What you will do: Each line of the listing that contains "more" should be found and copied.

Supplied entries:
--------------------------------

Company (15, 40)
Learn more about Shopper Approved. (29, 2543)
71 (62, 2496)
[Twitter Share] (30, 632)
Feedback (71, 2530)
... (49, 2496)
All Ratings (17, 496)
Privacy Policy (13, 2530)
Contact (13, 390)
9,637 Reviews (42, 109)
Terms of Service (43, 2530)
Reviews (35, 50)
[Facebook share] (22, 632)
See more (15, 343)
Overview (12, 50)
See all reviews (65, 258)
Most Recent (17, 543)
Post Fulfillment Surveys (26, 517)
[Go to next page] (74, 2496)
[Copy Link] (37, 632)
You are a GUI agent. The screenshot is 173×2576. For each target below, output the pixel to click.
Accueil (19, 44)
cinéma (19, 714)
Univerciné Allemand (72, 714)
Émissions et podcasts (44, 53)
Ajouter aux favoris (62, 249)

--------------------------------

Written response:
Learn more about Shopper Approved. (29, 2543)
See more (15, 343)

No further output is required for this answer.